25.2.25

Ucrânia, a solidariedade que se impõe

 


«No início da invasão da Ucrânia, era comum a ideia de que Vladimir Putin se tinha enganado nos cálculos. As tropas russas não tinham chegado a Kiev, nem deposto Vlodymyr Zelensky, como parecia ser inevitável. Pelo contrário, a resistência ucraniana rechaçou o avanço russo, de forma surpreendente, e foi capaz de reconquistar algum território.

A NATO saiu da “morte cerebral” que se encontrava, em 2019, segundo a opinião do presidente francês, Emmanuel Macron, uma conclusão que Donald Trump, no seu primeiro mandato presidencial, considerou ser “desagradável” e uma “falta de respeito”.

Suécia e Finlândia, dois vizinhos russos preocupados com eventuais réplicas da invasão ucraniana adeririam, apressadamente, à aliança transatlântica. A invasão gerou a união ocidental, a reprovação internacional, mas condescendência no chamado Sul Global.

Três anos depois, ninguém o calcularia, Vladimir Putin vence em toda a linha. O plano de vitória de Zelensky tornou-se um plano de derrota. O plano de paz de Trump é um plano de imposição e de capitulação. O presidente dos EUA tem pressa, como se constata por este primeiro mês do seu mandato.

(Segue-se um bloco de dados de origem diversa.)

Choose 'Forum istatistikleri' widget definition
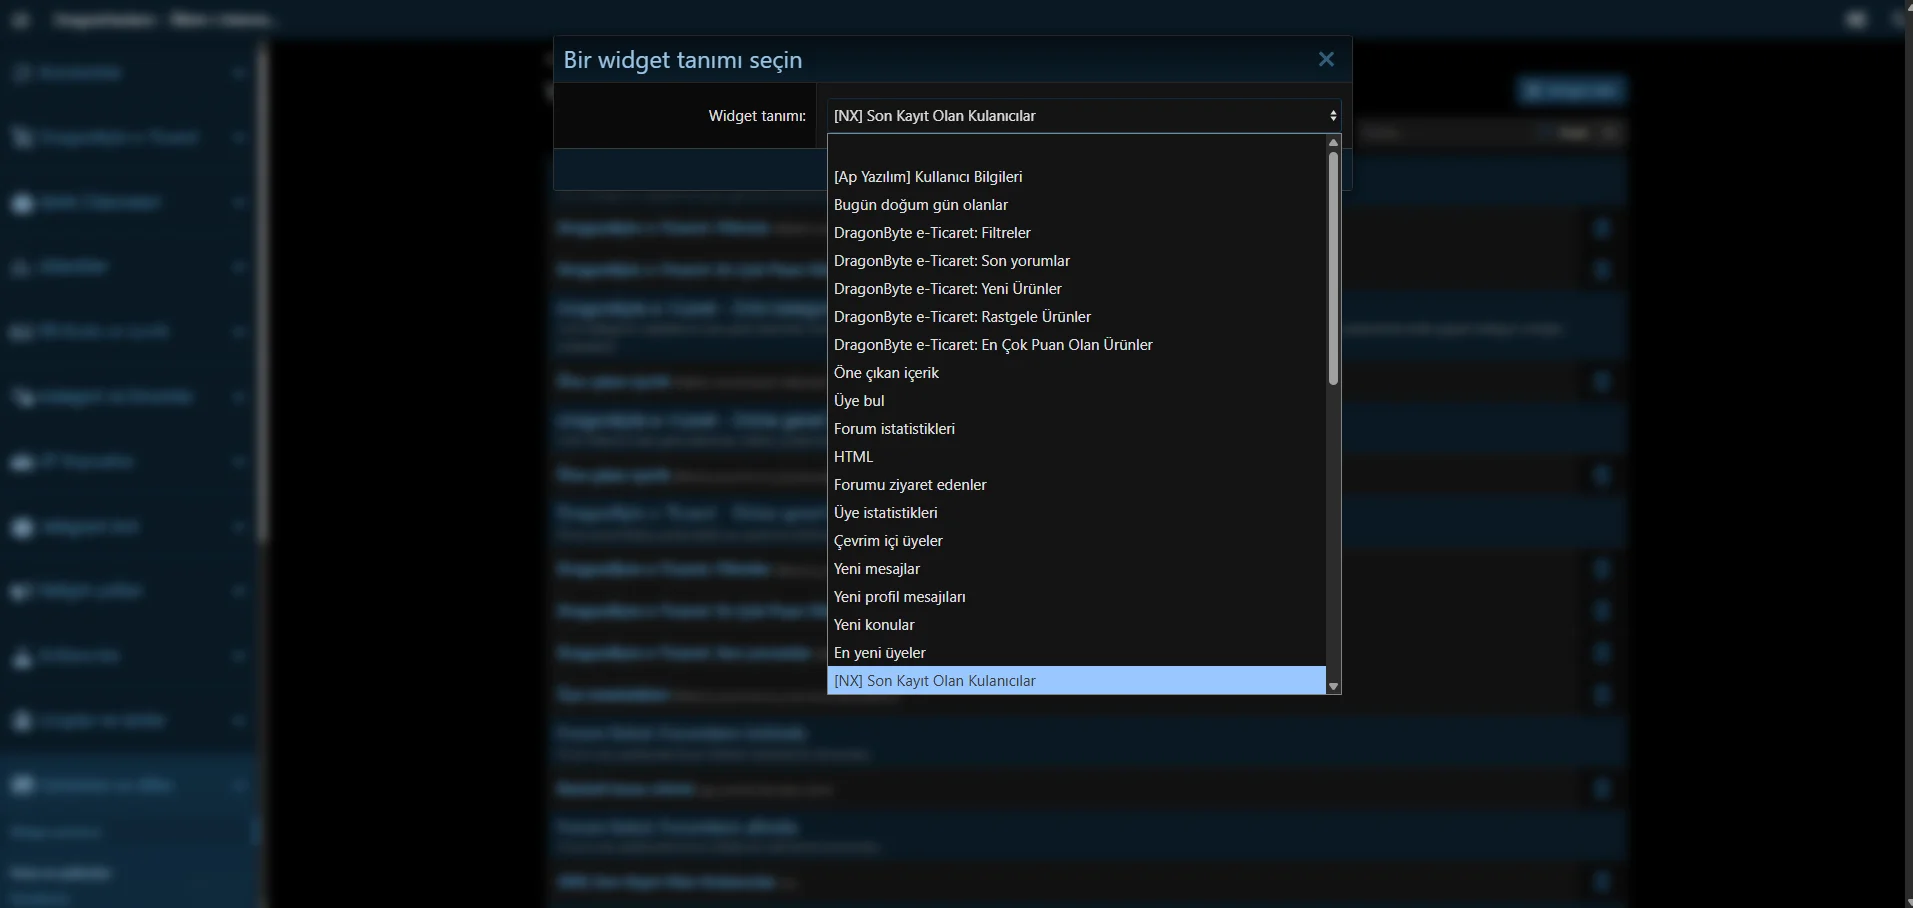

E as condições de um cessar-fogo são as condições impostas por Moscovo. O presidente russo não poderia ter melhor porta-voz. Joe Biden dizia que o presidente Putin era um “criminoso de guerra”, Donald Trump diz que “Zelensky é um ditador”.

No fundo, Putin tem todas as razões para achar que a invasão valeu a pena: a Rússia ganhou mais 20% de território ucraniano, a possibilidade de voltar a atacar será sempre uma ameaça iminente, alargou a sua esfera de influência, reforçou o seu estatuto de potência mundial e a possibilidade de “morte cerebral” da NATO é um diagnóstico mais realista do que nunca.

Não foi preciso vencer a guerra, caída há muito tempo num impasse. Trump deu-lhe tudo isso de bandeja. Os dois têm muito em comum, para além do desprezo que têm pela Europa e a vontade de a minarem por todo o lado.

Há uma nova ordem mundial a nascer, tudo o que Putin e Xi Jinping mais queriam, e o que ela nos diz é que é totalmente contraditória com a organização mundial nascida das cinzas do pós-guerra. Os dois fizeram questão de reforçar a “aliança sem limites” entre ambos, no dia do terceiro aniversário da invasão, e não é de descartar que a aliança até possa ser alargada a três num futuro próximo.

É duvidoso que a estratégia de Trump seja a estratégia de Nixon invertida, quando Washington e Pequim se aproximaram no início da década de 70. Xi Jinping foi, de resto, o único chefe de Estado convidado para a tomada de posse de Trump. A lógica hoje é outra, nada tem a ver com democracia ou valores, a oposição entre duas superpotências em campos literalmente opostos, mas apenas com recursos e território, extorsão e invasão. E nisso Trump, Putin e Jinping terão os seus interesses e cobiças na divisão do mundo e das suas áreas de influência.

Cabe à União Europeia continuar solidária com a Ucrânia e com a salvaguarda dos valores da democracia, sem o apoio dos EUA, que irão acentuar a sua faceta autocrática.

Os líderes europeus, acompanhados pelo Canadá ou Islândia, transmitiram essa solidariedade na efeméride do terceiro aniversário da guerra, deslocando-se à Ucrânia. Embora abandonada, a UE não pode abandonar a Ucrânia. O facto de novas sanções terem sido aplicadas à Rússia e de novas ajudas terem sido dispensadas à Ucrânia é a coerência que é necessária para não desistir, defender um acordo de paz no qual Kiev tenha voz e no qual Bruxelas também participe. O plano de Trump é evidente: cessar-fogo, eleições, acordo de paz e exploração dos recursos. A Europa que pague a reconstrução.

As eleições alemãs, pelo menos, garantiram alguma previsibilidade e alívio, na medida em que a formação de um governo não será uma tarefa esdrúxula e dela não fará parte a Alternativa para a Alemanha (AfD), para desgosto de Elon Musk e de J.D. Vance.

O futuro chanceler Friedrich Merz sabe que, internamente, esta pode ser a última oportunidade para dar resposta a inquietações e problemas do país antes que a extrema-direita radical tome o poder e, externamente, que o melhor é fazer planos de segurança sem contar com os EUA, mas sim com um triângulo Paris-Londres-Berlim. Na prática, não é apenas a NATO que poderá padecer de “morte cerebral”. Seria lastimável se fosse esse também o destino europeu.»